### Source extract

────────

Moniquill Blackgoose, To Ride a Rising Storm. I'm usually a second book person, but this one took a minute to win me over. I think the bar was set so high by the first one that when the second one felt like "more of the same," I was disappointed. It is, however, going somewhere, and it finished up with a bang, and I am very excited for the third one. (But where it finished with a bang was more like a starting pistol. Do not expect closure here. This is very much a middle book.)

Lila Caimari, Cities and News. Kindle. A study of how newspapers evolved and influenced the culture in late 19th century South American cities, which was off the beaten Anglophone path and rather interesting, especially because the way that snowy places were exoticized pretty much exactly paralleled how these cities were exoticized in snowy places.

Colin Cotterill, Curse of the Pogo Stick, The Merry Misogynist, and Love Songs from a Shallow Grave. Rereads. And this, unfortunately, is where the series ends for me. I enjoyed Pogo Stick, and then the other two had mystery plots that were "serial killer because tormented intersex person" (REALLY STOP IT, these books came out in the 21st century, NOT OKAY) and "bitches be crazy, yo" (WELP). The mystery plots are not nearly as central to these mysteries as one might expect of, well, mysteries, but on the other hand they are integral to the book and not ignorable and I am done. When I read this series previously I endured these two in hopes that it would get better again, and now I know it doesn't. Well. Five books I like is more than most people manage.

────────

### Recorded data
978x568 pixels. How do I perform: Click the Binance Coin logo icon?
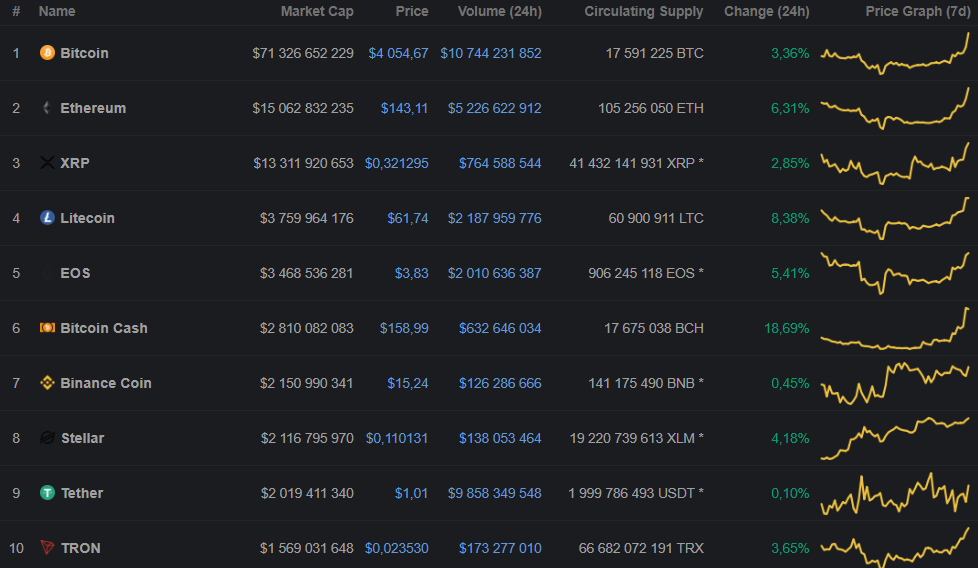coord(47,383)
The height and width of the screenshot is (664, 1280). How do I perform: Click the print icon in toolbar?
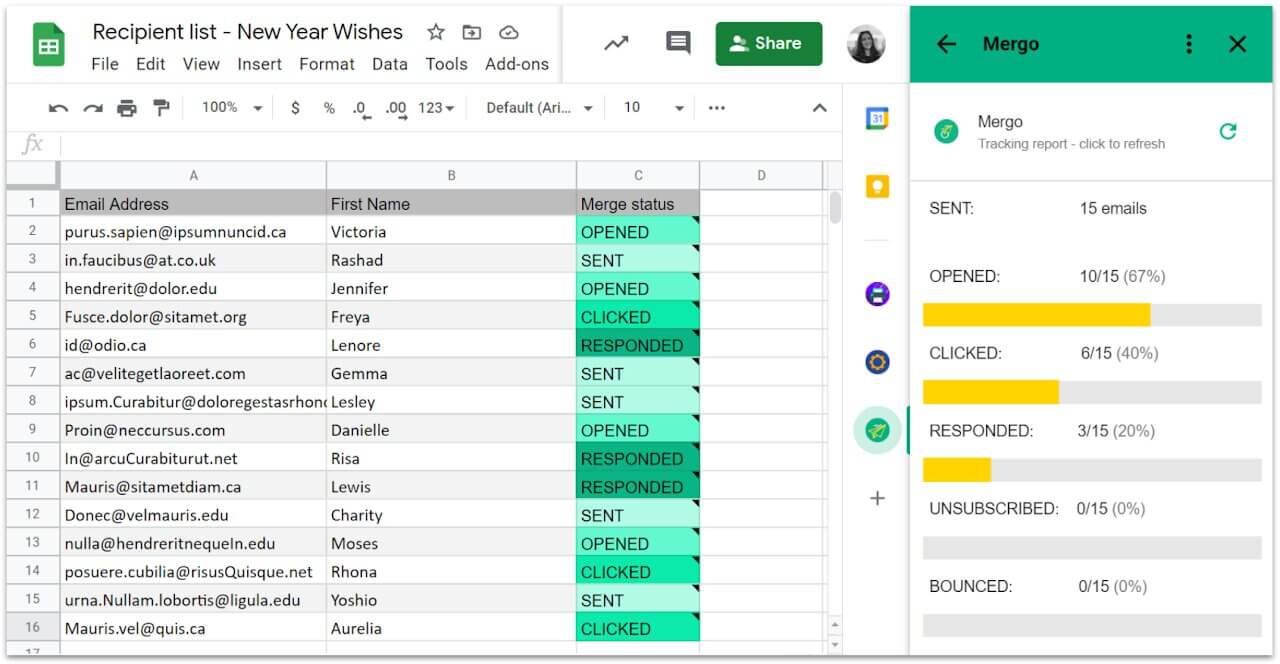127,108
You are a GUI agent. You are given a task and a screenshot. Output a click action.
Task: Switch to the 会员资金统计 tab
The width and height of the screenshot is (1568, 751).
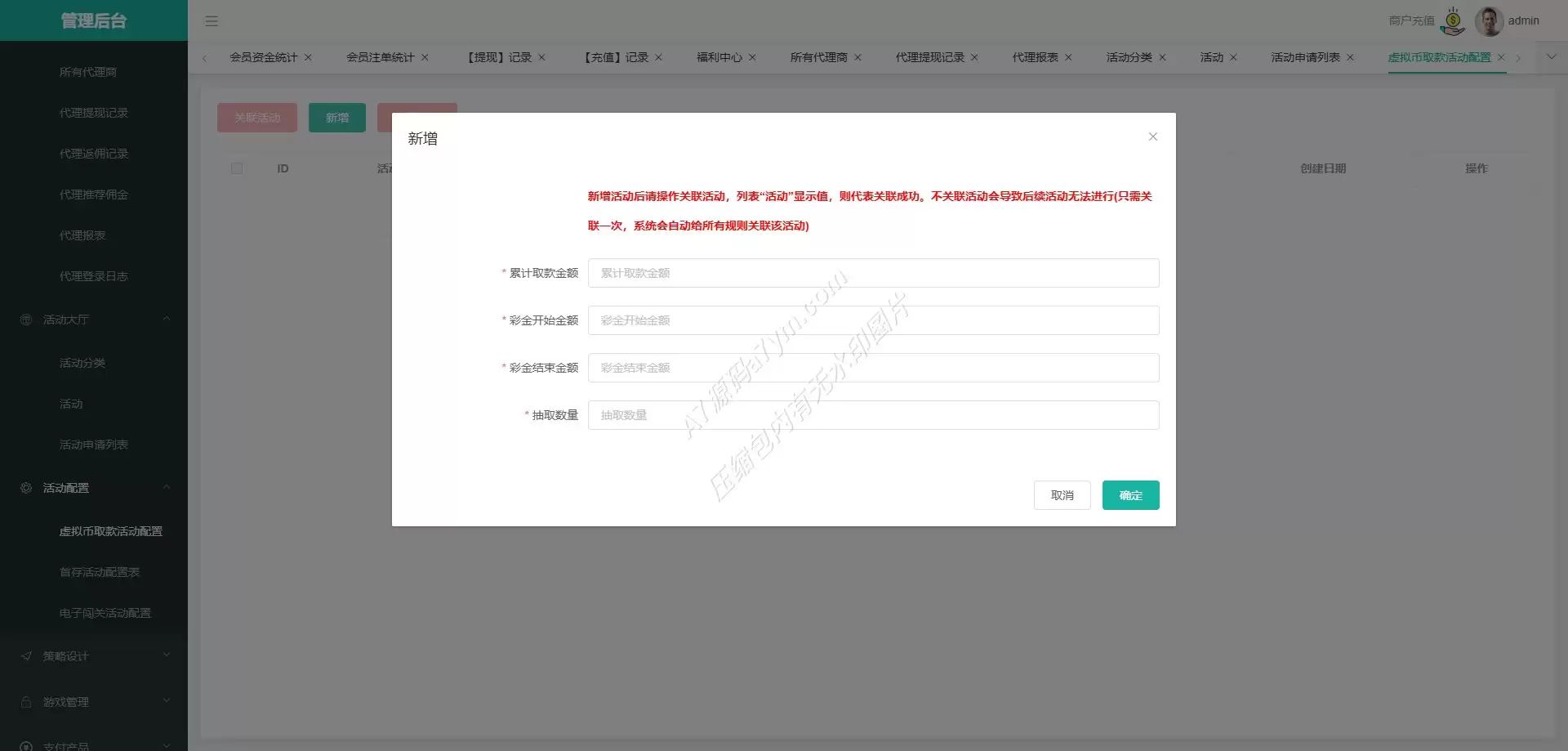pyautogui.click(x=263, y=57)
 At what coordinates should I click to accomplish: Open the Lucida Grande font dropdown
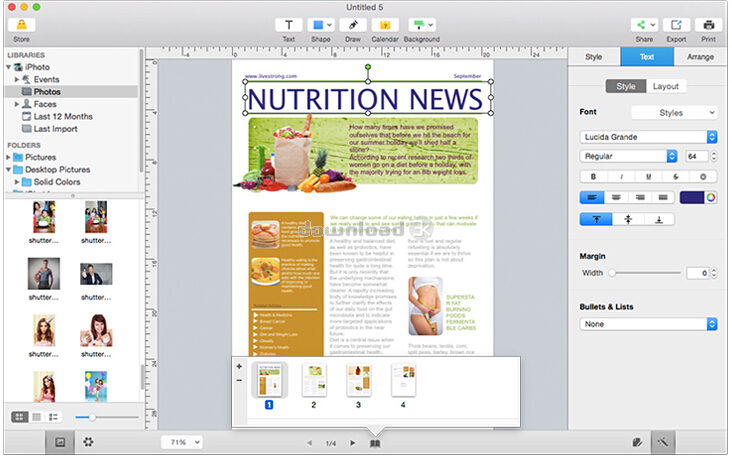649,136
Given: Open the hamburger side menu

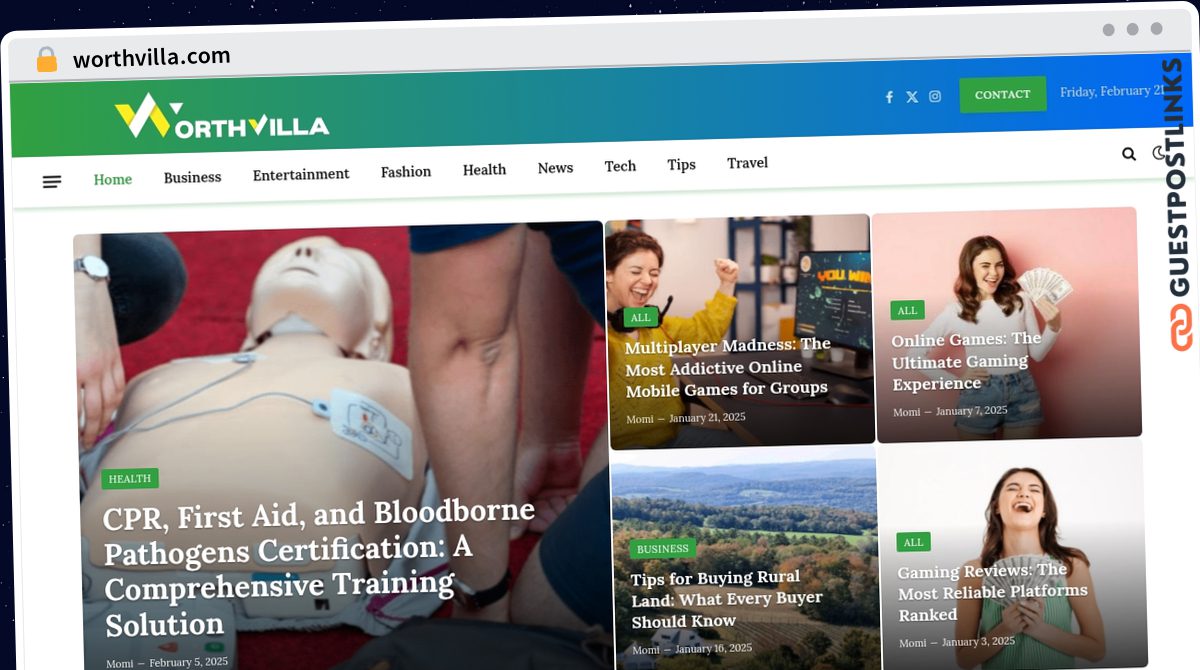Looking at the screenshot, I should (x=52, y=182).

────────

### Exercise
Reproduce the reading notes starting at "Moniquill Blackgoose, To" and ending at "in snowy places.", substituting "periodicals" for "newspapers". The rows above bear no relation to the reading notes.

### Result for this exercise
Moniquill Blackgoose, To Ride a Rising Storm. I'm usually a second book person, but this one took a minute to win me over. I think the bar was set so high by the first one that when the second one felt like "more of the same," I was disappointed. It is, however, going somewhere, and it finished up with a bang, and I am very excited for the third one. (But where it finished with a bang was more like a starting pistol. Do not expect closure here. This is very much a middle book.)

Lila Caimari, Cities and News. Kindle. A study of how periodicals evolved and influenced the culture in late 19th century South American cities, which was off the beaten Anglophone path and rather interesting, especially because the way that snowy places were exoticized pretty much exactly paralleled how these cities were exoticized in snowy places.